「まったり」という言葉には、停滞した雰囲気があると思う。「まっ」と「たり」。この音の組み合わせにはなんだか柔らかで落ち着いた印象があって、その場に流れる雰囲気を優しく穏やかに押し止めている気がするのだ。庭先の木から聞こえる蝉の声も、ずんぐりとした入道雲の先の真っ青な空も。ここでは、いつも同じ風景が流れている。それは私の好きな夏の風景だった。
「一服していかぬか」
そのがくぽさんの言葉で、私はここにいる。縁側でのんびりと景色を観察していると視界の端に映った茶色いお盆にがくぽさんに笑みを零す。
「ありがとうございます」
小さなお盆に乗った大きさの違う湯呑み。背の低い方を手に取って、予想より熱くなかったことに驚く。猫舌だって言ったの、だいぶ前のことだったのに覚えていてくれたんだろうか。隣を見ると背の高い湯呑みを持ったがくぽさんが庭を見つめていた。
「蝉の声も、もうだいぶ聞こえなくなったのう」
「そうですね。もう9月ですからね」
熱を孕んだ吹き抜ける風も、涼しげな風鈴の音も、まるであつらえたかのように馴染んだ光景だけれど、それでもやはり流れゆく時の流れには逆らえない。夏が終わる。去りかけのなんとも言えないもの寂しい感じが伝わってきた。今となっては盛りの時期のアイスの取り合いも夏バテした記憶も、とても愛おしいものに感じられる。けれど、それだけではないのだ。終わりゆく季節を惜しんだあとは、次にやってくる季節に備える。きっと、あと少ししたらこの庭では見事な紅葉が見られるだろう。お茶菓子は秋の食材を使ったものになるだろうか。その時のがくぽさんも、今と同じ優しい笑顔を浮かべているだろうと、なぜか確信できた。
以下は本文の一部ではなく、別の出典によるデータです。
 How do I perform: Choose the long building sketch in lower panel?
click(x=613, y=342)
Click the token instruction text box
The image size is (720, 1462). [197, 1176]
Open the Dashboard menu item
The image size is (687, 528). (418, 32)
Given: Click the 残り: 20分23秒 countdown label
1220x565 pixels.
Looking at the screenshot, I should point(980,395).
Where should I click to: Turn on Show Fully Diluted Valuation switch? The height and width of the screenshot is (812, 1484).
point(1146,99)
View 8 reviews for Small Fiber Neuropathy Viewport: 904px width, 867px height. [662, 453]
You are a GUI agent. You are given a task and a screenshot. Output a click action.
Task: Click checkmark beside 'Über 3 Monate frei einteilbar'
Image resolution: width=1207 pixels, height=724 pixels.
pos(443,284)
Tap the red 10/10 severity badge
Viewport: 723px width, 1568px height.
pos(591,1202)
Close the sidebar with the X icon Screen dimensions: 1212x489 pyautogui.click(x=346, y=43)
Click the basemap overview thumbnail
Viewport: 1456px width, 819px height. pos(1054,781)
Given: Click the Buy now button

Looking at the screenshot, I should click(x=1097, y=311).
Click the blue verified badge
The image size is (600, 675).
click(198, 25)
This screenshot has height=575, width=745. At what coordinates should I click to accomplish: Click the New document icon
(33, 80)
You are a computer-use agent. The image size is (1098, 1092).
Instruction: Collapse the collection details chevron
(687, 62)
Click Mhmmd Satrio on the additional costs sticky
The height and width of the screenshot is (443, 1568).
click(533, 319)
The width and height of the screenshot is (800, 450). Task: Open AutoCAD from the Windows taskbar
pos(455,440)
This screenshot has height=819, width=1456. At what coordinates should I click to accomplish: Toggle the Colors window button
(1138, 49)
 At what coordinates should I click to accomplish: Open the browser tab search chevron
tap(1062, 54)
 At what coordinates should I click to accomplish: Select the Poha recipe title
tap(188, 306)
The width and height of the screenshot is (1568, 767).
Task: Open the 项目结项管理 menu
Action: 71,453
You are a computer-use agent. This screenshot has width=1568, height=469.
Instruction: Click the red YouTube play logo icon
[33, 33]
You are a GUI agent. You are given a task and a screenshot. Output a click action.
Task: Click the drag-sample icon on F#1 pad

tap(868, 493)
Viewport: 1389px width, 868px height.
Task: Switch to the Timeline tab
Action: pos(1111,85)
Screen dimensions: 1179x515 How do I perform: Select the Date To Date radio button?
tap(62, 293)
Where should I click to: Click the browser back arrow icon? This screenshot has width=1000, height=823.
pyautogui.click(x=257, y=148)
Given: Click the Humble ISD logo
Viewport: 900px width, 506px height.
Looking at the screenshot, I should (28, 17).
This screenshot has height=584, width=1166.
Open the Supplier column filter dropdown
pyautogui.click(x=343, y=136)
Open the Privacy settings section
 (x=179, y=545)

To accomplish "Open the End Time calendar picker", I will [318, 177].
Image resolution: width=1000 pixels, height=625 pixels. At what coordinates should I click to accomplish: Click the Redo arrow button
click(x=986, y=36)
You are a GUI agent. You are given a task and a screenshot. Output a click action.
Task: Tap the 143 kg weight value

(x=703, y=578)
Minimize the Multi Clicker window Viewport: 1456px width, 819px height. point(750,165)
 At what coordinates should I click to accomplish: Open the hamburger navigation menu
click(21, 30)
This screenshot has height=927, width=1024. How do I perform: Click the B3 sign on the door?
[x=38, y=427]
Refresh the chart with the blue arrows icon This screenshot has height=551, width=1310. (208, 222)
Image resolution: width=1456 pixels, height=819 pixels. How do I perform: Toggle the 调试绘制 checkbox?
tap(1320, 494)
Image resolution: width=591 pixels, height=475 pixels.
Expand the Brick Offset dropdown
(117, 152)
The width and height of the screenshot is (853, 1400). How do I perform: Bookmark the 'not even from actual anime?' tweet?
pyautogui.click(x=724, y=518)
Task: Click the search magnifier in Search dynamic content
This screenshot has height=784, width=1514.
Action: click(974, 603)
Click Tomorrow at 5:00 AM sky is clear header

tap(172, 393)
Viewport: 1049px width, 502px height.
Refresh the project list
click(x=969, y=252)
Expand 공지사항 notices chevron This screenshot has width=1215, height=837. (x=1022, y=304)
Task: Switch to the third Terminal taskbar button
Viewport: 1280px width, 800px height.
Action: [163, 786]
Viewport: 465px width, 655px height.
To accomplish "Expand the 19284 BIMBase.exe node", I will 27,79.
明日も明後日も、ここにはいつもと同じようにがくぽさんが縁側に座ってお茶を飲んでいる。私はそう断言できて、そしてそれを強く望んでいる自分に気がつく。いつまでも変わらないなんてこの世の中ではほぼ不可能なことだとわかっているけれど、どうしてかがくぽさんにだけはそのままでいてほしいと思った。それは、一種の清涼剤のようにここにいる時間をかけがえのないものだと思っている自分がいるからだろうか。
「そういえば」
庭先から目を離さずにがくぽさんは言った。低い声がゆるやかに私の心に染み渡っていく。
「今日は、ミク殿の誕生日らしいな。おめでとう」
そうして、不意にこちらを向いた微笑み。心臓が跳ねるのがわかって、私は思わず視線を逸らしてしまう。やってからしまったと後悔してしまうのだけれど、がくぽさんは気にせず穏やかな笑顔を向け続けてくれていた。
湯呑みを持つ手に力を込める。心に染み込む優しい低音に答える言葉をたった一つしか思いつかない自分に苛立ちながら。早く答えなければ、変に思われてしまう。
「ありがとう、ございます」
声は少し、震えてしまった。情けないことに涙まで出て来そうになって、下を向くと強張る手に大きな手が重ねられる。
がくぽさんは今度は、再び前を向いていた。涼やかな顔に重なった手だけはじんわりと熱くて、目頭がツンとなる。
「今日、こうしてミク殿の隣に座れることを幸せに思う」
柔らかな声が心地好い風のように私の耳元を擽った。物的なプレゼントなどなくても、この言葉だけで私は生まれてきて良かったと幸福感を噛み締めるのだ。
がくぽさんと一緒に過ごすことができる、この生に感謝しよう。